[EXCERPTED PASSAGE]
# # # # # # #

This story was brought to the world by Benjamin Pogrund who for years was a writer and ultimately deputy editor of the Rand Daily Mail, a fiercely anti-apartheid newspaper in South Africa. After I acquired The New Republic, Pogrund wrote for us during the seventies and eighties, bringing our readers a white liberal's view of the rotten apartheid government and a wise view of the predicaments that would face the black movements that were arrayed against it.
After the R.D.M. collapsed Pogrund moved to England and then to Israel where he is at the center of the struggle for peace with the Palestinians.
But he still writes about South Africa with a skeptical eye.
In fact, Pogrund is in South Africa right and yesterday published a hair-raising story in the Sunday Independent.
During more than 50 years as a journalist, I have reported or heard about every possible human vileness in dealing with other humans. Now, in Johannesburg, in the actions of striking workers, I have found a new low in human behaviour.
So what was It that actually sounds like an atrocity...after atrocity?
The details have been revealed by Gauteng’s Premier Nomvula Mokonyane: she is reported to have told the provincial legislature on Tuesday that some 53 premature babies were left unattended in Gauteng hospitals during the strike. She said she had been told “shocking stories” that the babies were left unattended “when striking workers forced nursing staff to leave their posts”.

# # # # # # #

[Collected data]
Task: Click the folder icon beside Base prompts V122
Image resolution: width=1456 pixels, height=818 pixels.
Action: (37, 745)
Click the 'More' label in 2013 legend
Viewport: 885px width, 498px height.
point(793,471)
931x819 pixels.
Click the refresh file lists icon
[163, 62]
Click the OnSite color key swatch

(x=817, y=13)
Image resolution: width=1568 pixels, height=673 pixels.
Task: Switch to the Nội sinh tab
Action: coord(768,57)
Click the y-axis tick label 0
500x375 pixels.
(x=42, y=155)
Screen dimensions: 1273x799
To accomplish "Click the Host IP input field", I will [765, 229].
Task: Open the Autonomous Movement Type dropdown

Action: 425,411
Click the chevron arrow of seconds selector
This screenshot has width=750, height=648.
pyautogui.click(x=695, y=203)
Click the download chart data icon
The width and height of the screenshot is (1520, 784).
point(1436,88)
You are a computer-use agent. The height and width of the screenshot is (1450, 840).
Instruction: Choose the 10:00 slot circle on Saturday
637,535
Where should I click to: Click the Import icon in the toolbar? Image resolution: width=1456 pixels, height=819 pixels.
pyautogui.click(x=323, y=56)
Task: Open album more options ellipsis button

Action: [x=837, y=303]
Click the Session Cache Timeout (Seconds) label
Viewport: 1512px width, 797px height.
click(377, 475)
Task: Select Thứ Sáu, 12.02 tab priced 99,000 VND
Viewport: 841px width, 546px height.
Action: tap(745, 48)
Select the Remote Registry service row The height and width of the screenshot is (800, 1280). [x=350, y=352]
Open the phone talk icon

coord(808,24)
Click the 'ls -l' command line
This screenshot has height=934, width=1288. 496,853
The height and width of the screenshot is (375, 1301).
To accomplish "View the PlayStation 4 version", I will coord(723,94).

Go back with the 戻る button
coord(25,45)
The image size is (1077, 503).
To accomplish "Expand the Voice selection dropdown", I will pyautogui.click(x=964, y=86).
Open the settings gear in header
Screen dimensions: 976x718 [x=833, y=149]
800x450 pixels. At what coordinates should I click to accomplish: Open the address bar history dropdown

# # # # # # #

[WHAT THIS EXERCISE ASKS]
(1) From the post about Benjamin Pogrund, write out the passage starting at "After the R.D.M." and ending at "a skeptical eye.".
(2) According to the post about Benjamin Pogrund, where did he move after the Rand Daily Mail collapsed?
(3) Proceed with the post about Benjamin Pogrund and the Gauteng hospital strike, picking up after its final sentence.

[ANSWERS FOR THE EXERCISE]
(1)
After the R.D.M. collapsed Pogrund moved to England and then to Israel where he is at the center of the struggle for peace with the Palestinians.
But he still writes about South Africa with a skeptical eye.

(2) He moved to England and then to Israel.

(3)
She noted: “Some of the babies were literally locked in the wards with no one bothering to make alternative arrangements for their care.”
Not just babies, note, but premature babies who cling to life and need constant care and attention. Denying them nursing care was like sentencing them to death.
How can strikers explain this?
The truth is that South Africa is an ethically repellent place. It's just that it is blacks who are tormenting blacks.
Other reported incidents are also depressing and worrying: such as the nurses who have violently prevented colleagues from going to work to look after patients; or the woman who begged to be allowed through a hospital picket line to visit her dying father in intensive care but who was turned back, with strikers cheering.
Something has gone badly wrong in South Africa. A moral rottenness is evident.
Pogrund argues that South Africa has no moral credentials to criticize Israel.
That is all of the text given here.